**Supplied passage**
□ □ □ □

A Change Data Capture (CDC) library for data synchronization

These details have not been verified by PyPI

Project links

Homepage

Project description

EvolvisHub Data Handler

A powerful and flexible data synchronization framework for Change Data Capture (CDC) operations with advanced scheduling, custom queries, and persistent watermark management.

Latest Version: 0.1.2 - Now with Oracle support, cron scheduling, SQLite watermarks, and custom queries!

🚀 Features

Database & Storage Support

Databases: PostgreSQL, MySQL, SQLite, Oracle (with TNS support), MongoDB, SQL Server
Cloud Storage: AWS S3, Google Cloud Storage, Azure Blob Storage
File Formats: CSV, JSON, Parquet

Advanced Sync Modes

One-time Sync: Run once and exit
Continuous Sync: Real-time synchronization with configurable intervals
Cron Scheduling: Complex scheduling with timezone support and cron expressions

Custom Query Support

Custom SQL Queries: Complex business logic with parameter substitution (:last_sync, :batch_size)

□ □ □ □

**Recorded data**
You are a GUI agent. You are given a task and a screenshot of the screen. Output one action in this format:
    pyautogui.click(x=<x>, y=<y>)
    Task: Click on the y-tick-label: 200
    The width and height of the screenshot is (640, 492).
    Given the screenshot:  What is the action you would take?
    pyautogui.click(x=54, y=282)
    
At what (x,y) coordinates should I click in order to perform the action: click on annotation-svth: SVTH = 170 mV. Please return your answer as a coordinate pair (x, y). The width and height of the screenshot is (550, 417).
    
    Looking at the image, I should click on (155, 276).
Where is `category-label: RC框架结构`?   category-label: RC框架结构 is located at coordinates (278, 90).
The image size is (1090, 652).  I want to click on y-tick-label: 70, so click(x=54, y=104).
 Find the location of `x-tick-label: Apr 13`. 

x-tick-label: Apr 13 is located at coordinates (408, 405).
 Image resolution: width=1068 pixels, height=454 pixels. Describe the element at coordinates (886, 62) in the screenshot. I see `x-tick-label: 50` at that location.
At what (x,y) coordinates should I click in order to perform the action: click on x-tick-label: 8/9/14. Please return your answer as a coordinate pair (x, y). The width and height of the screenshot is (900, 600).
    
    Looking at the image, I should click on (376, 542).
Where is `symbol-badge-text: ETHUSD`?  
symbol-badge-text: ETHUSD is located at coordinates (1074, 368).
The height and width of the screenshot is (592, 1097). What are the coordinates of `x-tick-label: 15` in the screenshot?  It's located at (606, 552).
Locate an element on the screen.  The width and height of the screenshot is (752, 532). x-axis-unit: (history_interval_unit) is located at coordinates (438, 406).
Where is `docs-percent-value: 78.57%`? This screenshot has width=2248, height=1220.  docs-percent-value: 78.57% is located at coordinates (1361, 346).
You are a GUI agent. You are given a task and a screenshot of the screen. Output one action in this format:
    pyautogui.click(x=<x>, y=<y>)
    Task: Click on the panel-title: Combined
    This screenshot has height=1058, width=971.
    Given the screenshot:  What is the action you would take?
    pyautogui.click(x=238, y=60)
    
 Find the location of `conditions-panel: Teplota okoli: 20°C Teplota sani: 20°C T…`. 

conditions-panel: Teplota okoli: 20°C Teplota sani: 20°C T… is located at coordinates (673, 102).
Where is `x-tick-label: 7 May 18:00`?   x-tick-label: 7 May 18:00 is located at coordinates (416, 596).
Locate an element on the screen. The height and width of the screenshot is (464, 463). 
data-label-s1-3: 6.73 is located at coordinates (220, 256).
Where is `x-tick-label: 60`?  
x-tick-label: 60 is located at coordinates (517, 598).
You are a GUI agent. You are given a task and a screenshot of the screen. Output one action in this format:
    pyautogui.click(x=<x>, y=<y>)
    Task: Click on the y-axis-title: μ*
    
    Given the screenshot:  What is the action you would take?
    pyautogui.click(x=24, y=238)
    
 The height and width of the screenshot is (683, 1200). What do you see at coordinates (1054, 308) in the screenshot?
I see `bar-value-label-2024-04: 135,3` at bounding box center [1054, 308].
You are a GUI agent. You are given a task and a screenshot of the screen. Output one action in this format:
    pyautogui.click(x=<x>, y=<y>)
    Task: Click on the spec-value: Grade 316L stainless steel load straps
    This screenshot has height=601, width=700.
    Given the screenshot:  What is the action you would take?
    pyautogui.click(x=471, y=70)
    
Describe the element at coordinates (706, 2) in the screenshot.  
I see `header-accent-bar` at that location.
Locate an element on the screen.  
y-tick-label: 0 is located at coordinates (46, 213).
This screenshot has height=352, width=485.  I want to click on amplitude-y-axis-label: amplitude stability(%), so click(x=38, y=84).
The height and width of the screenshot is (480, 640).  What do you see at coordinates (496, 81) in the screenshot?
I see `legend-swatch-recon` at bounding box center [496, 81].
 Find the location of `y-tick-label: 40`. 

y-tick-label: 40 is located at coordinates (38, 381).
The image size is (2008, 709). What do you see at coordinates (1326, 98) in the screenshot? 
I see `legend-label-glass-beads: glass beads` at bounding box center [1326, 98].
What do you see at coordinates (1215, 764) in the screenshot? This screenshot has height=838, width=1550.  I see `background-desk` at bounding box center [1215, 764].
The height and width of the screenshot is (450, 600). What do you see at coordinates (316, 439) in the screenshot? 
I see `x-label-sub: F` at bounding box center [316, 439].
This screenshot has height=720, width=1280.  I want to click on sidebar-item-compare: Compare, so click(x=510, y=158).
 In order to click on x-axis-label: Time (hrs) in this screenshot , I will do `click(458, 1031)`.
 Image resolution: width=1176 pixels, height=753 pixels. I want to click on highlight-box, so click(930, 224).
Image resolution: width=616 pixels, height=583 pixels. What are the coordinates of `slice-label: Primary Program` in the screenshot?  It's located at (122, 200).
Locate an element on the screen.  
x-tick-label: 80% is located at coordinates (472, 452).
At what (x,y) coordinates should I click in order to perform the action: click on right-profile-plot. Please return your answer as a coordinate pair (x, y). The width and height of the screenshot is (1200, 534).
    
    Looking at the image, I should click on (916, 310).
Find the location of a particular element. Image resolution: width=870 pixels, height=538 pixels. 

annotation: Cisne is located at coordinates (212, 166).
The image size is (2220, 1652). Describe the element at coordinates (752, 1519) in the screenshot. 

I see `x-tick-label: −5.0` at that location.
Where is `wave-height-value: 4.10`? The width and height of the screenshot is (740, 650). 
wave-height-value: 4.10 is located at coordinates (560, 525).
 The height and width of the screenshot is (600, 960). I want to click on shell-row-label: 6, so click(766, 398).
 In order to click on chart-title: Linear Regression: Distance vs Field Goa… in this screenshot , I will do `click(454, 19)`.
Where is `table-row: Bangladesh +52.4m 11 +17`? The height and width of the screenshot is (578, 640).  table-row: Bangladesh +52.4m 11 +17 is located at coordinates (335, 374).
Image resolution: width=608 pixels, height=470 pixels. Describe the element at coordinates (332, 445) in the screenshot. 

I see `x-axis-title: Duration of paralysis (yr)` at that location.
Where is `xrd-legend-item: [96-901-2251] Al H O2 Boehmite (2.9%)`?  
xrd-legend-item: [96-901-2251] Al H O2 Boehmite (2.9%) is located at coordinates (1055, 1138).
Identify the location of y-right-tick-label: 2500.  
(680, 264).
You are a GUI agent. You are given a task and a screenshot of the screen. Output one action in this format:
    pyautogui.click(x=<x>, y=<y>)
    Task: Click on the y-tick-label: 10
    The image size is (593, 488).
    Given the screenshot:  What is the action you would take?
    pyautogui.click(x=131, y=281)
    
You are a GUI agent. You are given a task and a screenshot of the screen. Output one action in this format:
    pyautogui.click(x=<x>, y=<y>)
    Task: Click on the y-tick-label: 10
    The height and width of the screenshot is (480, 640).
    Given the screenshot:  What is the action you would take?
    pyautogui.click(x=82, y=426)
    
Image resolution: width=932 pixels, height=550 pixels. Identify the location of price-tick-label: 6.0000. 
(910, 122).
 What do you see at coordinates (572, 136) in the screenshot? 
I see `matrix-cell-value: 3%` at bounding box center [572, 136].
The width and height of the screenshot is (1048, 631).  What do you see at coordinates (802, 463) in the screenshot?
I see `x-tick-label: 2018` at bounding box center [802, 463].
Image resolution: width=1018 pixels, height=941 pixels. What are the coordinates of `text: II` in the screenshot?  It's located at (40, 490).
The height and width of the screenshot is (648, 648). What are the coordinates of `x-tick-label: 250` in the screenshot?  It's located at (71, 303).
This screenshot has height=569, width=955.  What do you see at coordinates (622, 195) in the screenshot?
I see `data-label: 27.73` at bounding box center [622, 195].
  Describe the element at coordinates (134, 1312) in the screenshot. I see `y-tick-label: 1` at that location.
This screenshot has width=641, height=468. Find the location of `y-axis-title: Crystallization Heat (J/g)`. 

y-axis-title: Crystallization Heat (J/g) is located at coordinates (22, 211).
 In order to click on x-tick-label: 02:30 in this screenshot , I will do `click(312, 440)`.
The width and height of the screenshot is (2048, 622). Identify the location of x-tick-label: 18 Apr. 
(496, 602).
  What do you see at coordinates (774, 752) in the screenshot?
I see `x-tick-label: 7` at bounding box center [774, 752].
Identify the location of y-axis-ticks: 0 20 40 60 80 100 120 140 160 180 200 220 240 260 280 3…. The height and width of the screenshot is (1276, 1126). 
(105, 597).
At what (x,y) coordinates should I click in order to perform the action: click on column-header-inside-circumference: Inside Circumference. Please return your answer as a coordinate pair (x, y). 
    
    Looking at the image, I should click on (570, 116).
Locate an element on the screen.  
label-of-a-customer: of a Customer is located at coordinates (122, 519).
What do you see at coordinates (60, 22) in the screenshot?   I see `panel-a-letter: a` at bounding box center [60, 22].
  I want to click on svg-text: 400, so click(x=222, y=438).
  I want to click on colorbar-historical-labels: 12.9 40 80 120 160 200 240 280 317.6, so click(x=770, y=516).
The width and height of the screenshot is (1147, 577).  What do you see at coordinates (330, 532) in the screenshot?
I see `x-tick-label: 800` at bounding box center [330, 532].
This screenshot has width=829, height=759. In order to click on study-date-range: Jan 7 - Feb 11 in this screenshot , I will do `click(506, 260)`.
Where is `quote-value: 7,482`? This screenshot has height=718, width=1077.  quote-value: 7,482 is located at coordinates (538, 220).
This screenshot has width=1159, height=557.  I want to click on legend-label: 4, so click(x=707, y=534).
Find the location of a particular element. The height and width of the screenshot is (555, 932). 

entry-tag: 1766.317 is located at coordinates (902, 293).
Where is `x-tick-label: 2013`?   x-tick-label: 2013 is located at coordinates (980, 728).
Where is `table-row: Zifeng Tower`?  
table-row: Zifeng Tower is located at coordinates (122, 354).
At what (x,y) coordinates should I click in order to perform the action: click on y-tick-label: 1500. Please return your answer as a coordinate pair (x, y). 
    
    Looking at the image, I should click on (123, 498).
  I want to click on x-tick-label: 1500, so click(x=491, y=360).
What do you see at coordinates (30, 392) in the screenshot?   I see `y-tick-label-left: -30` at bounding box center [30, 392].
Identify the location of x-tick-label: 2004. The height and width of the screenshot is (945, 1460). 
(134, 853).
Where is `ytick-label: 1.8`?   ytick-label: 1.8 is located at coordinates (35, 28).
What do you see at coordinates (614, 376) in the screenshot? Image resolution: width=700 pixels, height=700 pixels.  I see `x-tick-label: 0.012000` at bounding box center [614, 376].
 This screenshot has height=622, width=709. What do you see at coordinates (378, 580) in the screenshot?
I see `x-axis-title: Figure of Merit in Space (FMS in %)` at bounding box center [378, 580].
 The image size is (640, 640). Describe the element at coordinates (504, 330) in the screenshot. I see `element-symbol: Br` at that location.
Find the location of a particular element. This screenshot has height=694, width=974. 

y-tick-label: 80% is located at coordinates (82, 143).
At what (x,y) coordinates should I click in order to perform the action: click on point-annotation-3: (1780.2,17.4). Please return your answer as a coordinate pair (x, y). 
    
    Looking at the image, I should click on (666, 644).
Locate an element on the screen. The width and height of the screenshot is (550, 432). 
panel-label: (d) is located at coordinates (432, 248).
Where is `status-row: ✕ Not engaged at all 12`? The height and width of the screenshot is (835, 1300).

□ □ □ □

**Problem 1**
In the data handler description, what purpose do custom SQL queries serve, and which parameters can they substitute? Answer in one to three sentences.
**Problem 2**
Duplicate the records from the line with "What do you see at coordinates (30, 392)" to the line with "(134, 853).".
The data handler description and the records are unrelated to each other.

**Output 1**
Custom SQL queries let you express complex business logic. They support parameter substitution with :last_sync and :batch_size.

**Output 2**
What do you see at coordinates (30, 392) in the screenshot?   I see `y-tick-label-left: -30` at bounding box center [30, 392].
Identify the location of x-tick-label: 2004. The height and width of the screenshot is (945, 1460). 
(134, 853).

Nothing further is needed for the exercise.